As South Africa marks a renewed focus on tobacco awareness ahead of World No Tobacco Day on 31 May, smoking is increasingly being viewed through a wider lens than health alone. In a high-cost economy where household budgets are under pressure, tobacco use is emerging as both a medical risk and a financial burden that quietly compounds over time.
According to global data from the Tobacco Atlas, tobacco-related illness costs South Africa’s economy more than R49 billion annually, driven by healthcare costs, lost productivity and premature death. At the same time, South African smokers spend around R263 per month on cigarettes, amounting to over R3,000 per year, per smoker. In many households, that is equivalent to a month’s groceries, transport or utility costs.
“Smoking is frequently seen as a small daily expense, but when you add it up over a year it becomes a meaningful financial drain,” says Dr Themba Hadebe, Clinical Executive at Bonitas Medical Fund. “In households already managing rising food, fuel and electricity costs, not to mention the knock-on effects of these costs on other household and personal expenditures, we are seeing that this money is directly competing with essential needs.”
While tobacco use remains a deeply ingrained habit for many, healthcare experts are increasingly highlighting its dual impact on both individual wellbeing and broader economic resilience. In a system where healthcare costs continue to rise, preventable conditions linked to smoking place additional strain on both families and medical schemes.
“The focus is no longer only on why people should quit smoking, but on how they can realistically do it and keep it that way,” he says. “Nicotine addiction is a complex beast that involves physical, behavioural and even emotional factors. Treating it as a simple matter of willpower is not effective.”
Recent evidence from large systematic reviews and population studies shows that smokers are significantly more likely to quit successfully when they combine behavioural support with pharmacological treatments such as nicotine replacement therapy, rather than attempting to stop without structured support.
Structured support groups and digital health tools can also help individuals track progress and manage cravings. Mobile applications and telehealth services, too, are expanding access to support, particularly for people balancing work pressures and family responsibilities.
Programmes that combine personalised support with structured guidance are proving especially effective. One such example is the GoSmokeFree programme offered by Bonitas, a fully supported stop smoking initiative available at participating pharmacies. The programme begins with a pre-quit assessment to determine a smoker’s readiness and motivation to quit, and to set a quit date. This is followed by four weekly one-on-one sessions with a trained nursing sister who provides ongoing support, practical guidance and accountability throughout the quitting journey, significantly improving the likelihood of long-term success and adherence to the ‘not a puff’ commitment.
One of the key shifts in public health messaging is the reframing of relapse.
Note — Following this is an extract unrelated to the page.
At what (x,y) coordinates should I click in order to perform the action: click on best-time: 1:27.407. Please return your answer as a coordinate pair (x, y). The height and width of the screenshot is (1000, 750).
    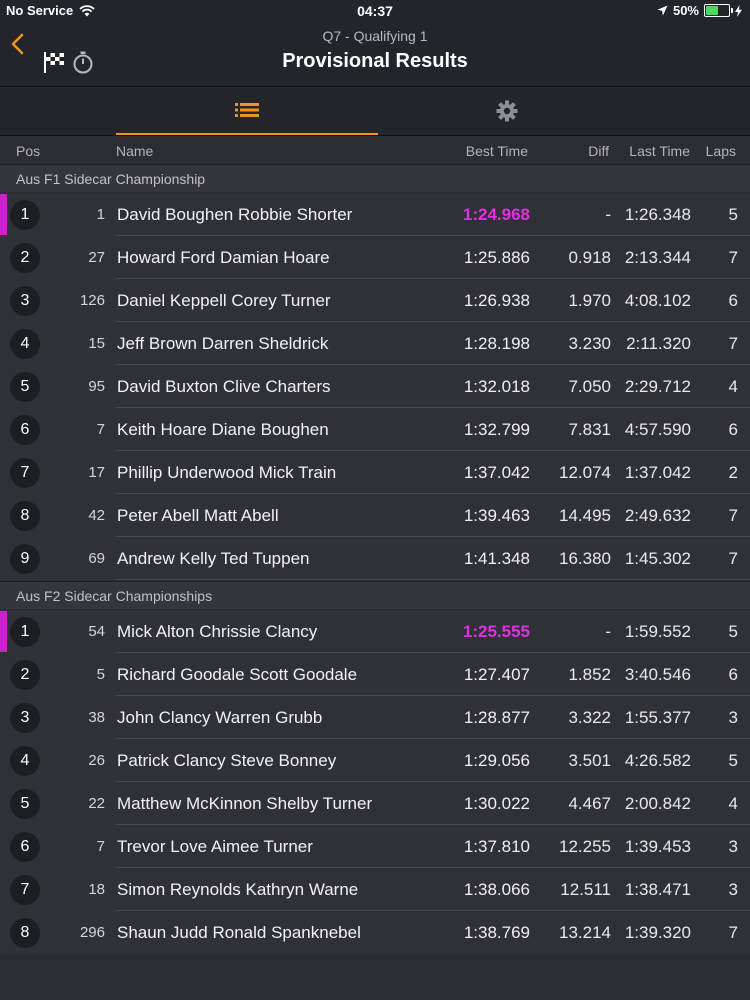
    Looking at the image, I should click on (496, 674).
Rather than being seen as failure, relapse is now widely understood as part of the quitting process. “Many people will attempt to quit several times before they are successful long term,” says Dr Hadebe. “That is normal. What matters is persistence and having the right tools and support in place each time.”
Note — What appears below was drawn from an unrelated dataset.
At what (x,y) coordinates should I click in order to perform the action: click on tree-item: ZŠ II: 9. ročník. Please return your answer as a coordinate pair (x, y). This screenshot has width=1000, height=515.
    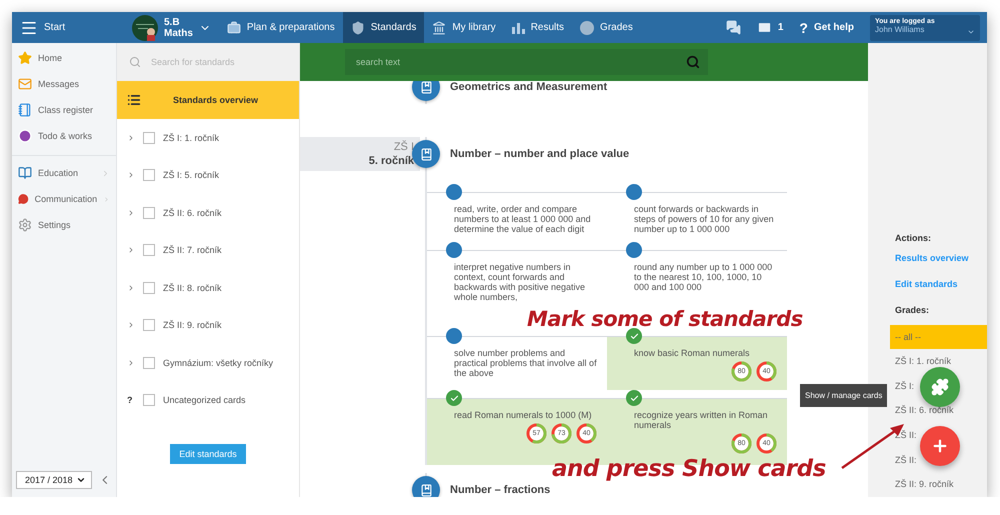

This approach, he says, is helping reduce stigma and encouraging more smokers to reattempt quitting after setbacks, rather than abandoning the effort entirely.
The benefits of quitting begin far sooner than many expect. Within weeks, circulation and lung function start to improve, while longer-term risks of heart disease, stroke and cancer decline significantly over time.
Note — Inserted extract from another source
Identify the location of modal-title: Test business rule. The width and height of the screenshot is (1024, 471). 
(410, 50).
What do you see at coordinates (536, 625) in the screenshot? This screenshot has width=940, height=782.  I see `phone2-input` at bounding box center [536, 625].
For households under financial pressure, the immediate reduction in monthly cigarette spend can also free up meaningful disposable income. In a country where cost of living pressures are persistent, this financial recovery is increasingly part of the motivation to quit.
“Quitting smoking is one of the few health decisions that also delivers immediate financial relief,” Dr Hadebe says. “We can’t ignore the financial burden of a smoking habit, particularly in the current economic climate.”